As you can read on the project blog, an initiative that began as scholarly, and even scientific, became and remains very personal, assimilating the contributions of thousands (?) of descendants of the Scottish prisoners in the United States, and most particularly here in New England, as a band of Dunbar survivors were transported to Massachusetts Bay where they began their North American lives as bond labor at the Saugus (then Hammersmith) Iron Works north of Boston or in sawmills in southern Maine. Another 272 men were transported to Massachusetts as “servants” in November of 1651, and dispensed to their “positions” by Charlestown merchant Thomas Kemble. After these Scottish prisoners of war served their terms of 6-8 years of forced labor, they were free to establish new lives elsewhere—and so they contributed to an evolving New British community and identity.

OLYMPUS DIGITAL CAMERA Saugus Iron Works National Historic Site.
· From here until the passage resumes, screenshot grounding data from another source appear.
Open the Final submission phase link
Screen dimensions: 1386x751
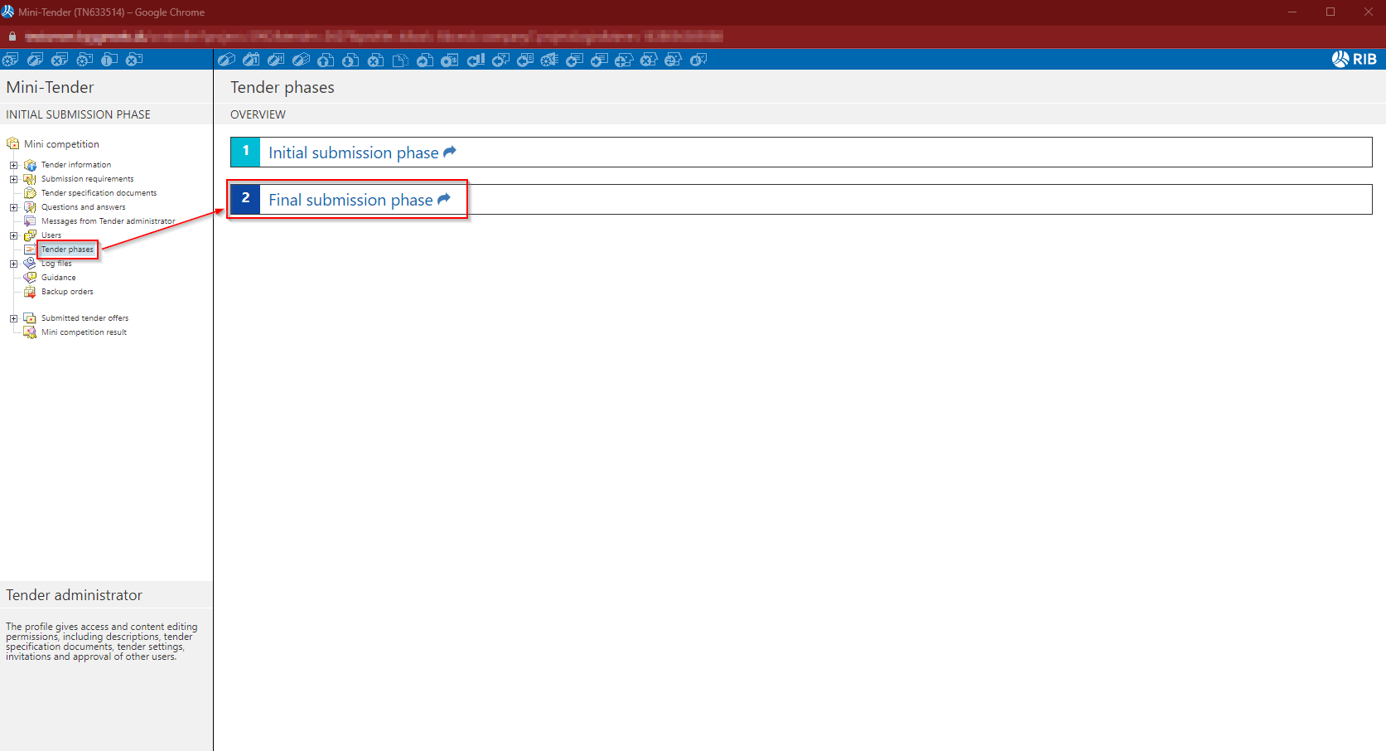click(x=350, y=200)
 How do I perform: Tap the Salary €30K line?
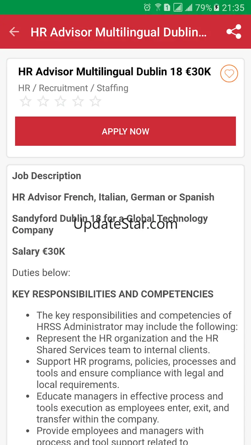click(x=39, y=251)
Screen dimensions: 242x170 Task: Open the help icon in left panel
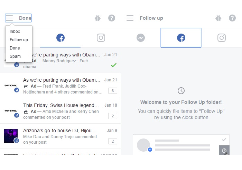(x=111, y=18)
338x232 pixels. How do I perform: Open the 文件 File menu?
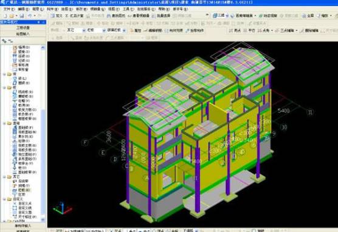pos(9,9)
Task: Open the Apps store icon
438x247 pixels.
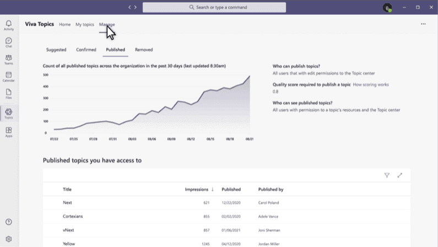Action: pyautogui.click(x=8, y=132)
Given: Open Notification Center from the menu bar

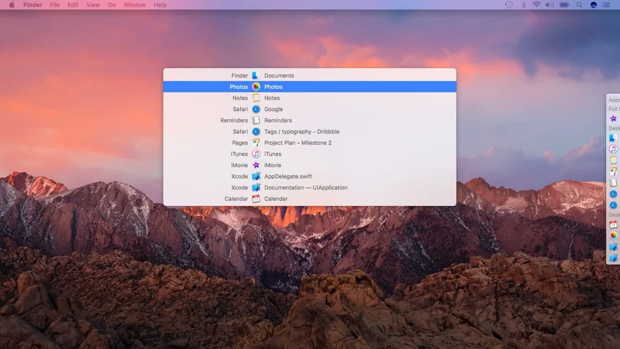Looking at the screenshot, I should point(608,5).

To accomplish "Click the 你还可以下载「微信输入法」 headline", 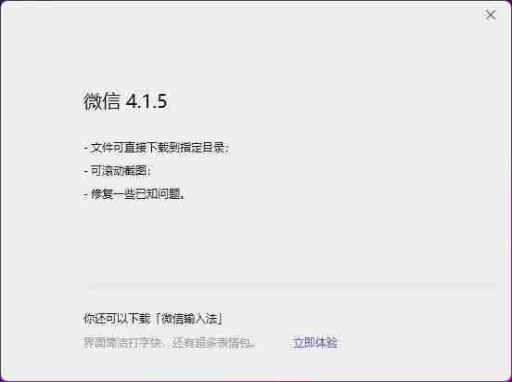I will coord(153,318).
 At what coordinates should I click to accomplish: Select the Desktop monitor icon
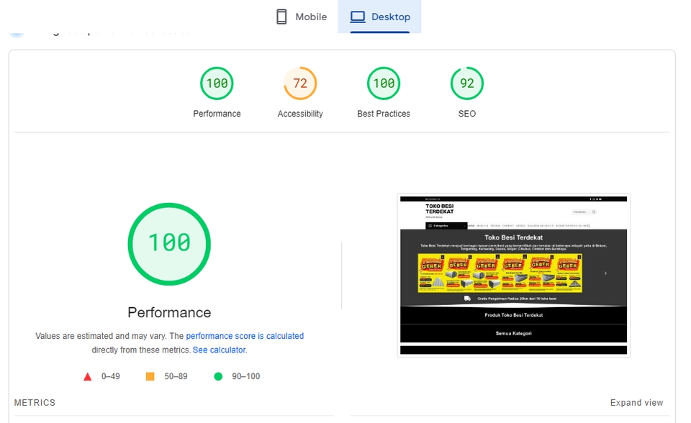tap(357, 16)
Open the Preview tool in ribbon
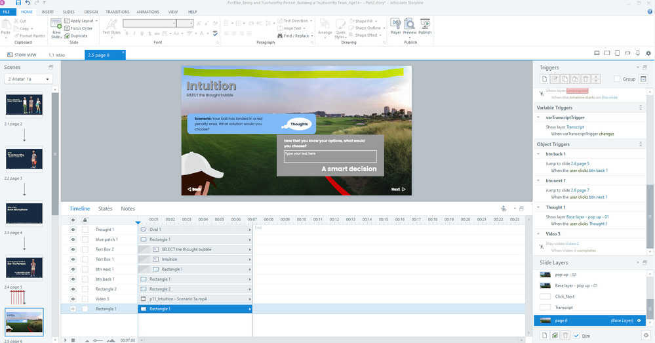This screenshot has width=655, height=343. pyautogui.click(x=410, y=26)
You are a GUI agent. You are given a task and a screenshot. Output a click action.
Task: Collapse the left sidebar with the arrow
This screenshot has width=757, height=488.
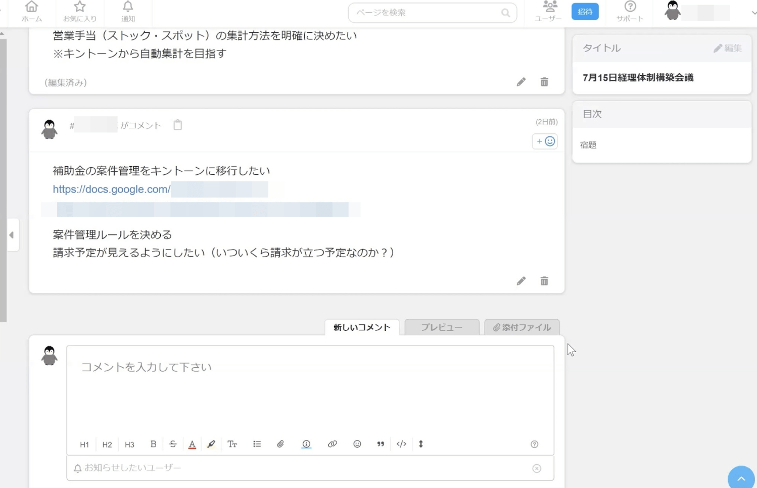click(x=12, y=234)
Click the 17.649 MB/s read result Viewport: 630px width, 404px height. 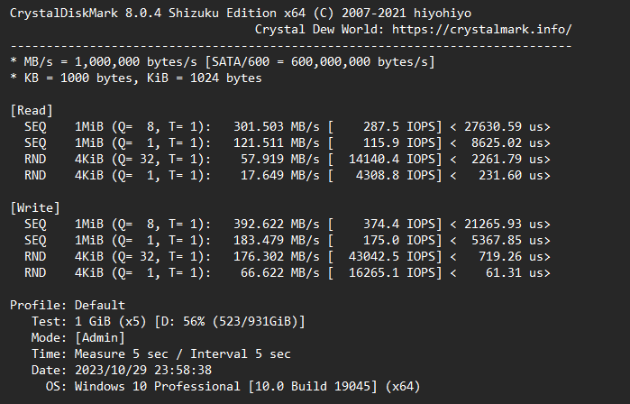[x=280, y=176]
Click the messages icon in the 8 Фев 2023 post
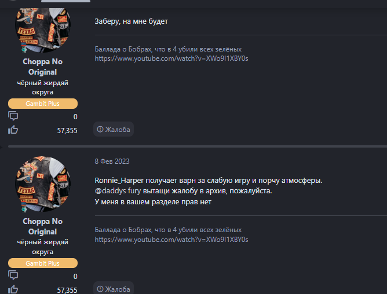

At least four of the seventeenth-century Scottish prisoners of war found their way to Salem after their indentures were completed: Allester Mackmallen (Alester M’Milan) came to Salem in 1657 and never left, as did apparently his neighbor from back home, Allister Greimes (Grimes), George Darling operated a tavern in the vicinity of “Coy Pond” on the Salem-Marblehead line, and Philip McIntire settled ultimately in nearby Reading but was notably the great-great-grandfather of Salem’s iconic architect, Samuel McIntire. All of these men were imprisoned at Dunbar and marched to Durham–and beyond. My colleague Emerson Baker contributed to the Scottish Soldiers Project in a big way, and while he notes their original “alien” identity in Puritan Massachusetts, he also recognizes their ability to succeed and assimilate, particularly in the southern Maine region which would become known as “Berwick” after the town adjacent to Dunbar. It’s the same for the Scottish soldiers of Salem: though Greimes would be the beneficiary of public charity during the final years of his life, both Mackmallen and Darling left considerable property to their heirs. There’s a Darling Street in Marblehead and a whole historic district named after Samuel (and Philip) McIntire. These prisoners of war made their mark, in a world not of their choosing.

Scottish Prisoners Essex Antiquarian Volume 13

Mcintire collageThe Darling property in Sidney Perley’s Essex Antiquarian, Volume 13; Prints of Benjamin Blyth’s pastel portrait of Samuel McIntire, 1786, and McIntire’s rendering of the Ezekiel Hersey Derby House on Essex Street–originals in the Peabody Essex Museum, of course.

Appendix: The site manage of Historic New England’s Boardman House tells me that it was long identified as the “Scotch House” and the barracks for the Scottish prisoners of war working at the nearby Iron Works. It was actually built in 1692, on a site adjacent to where the real barracks was situated.

Scotch House

The Scotch House MarkerBoardman House and Mass. Tercentenary Commission marker, 1930s, Library of Congress.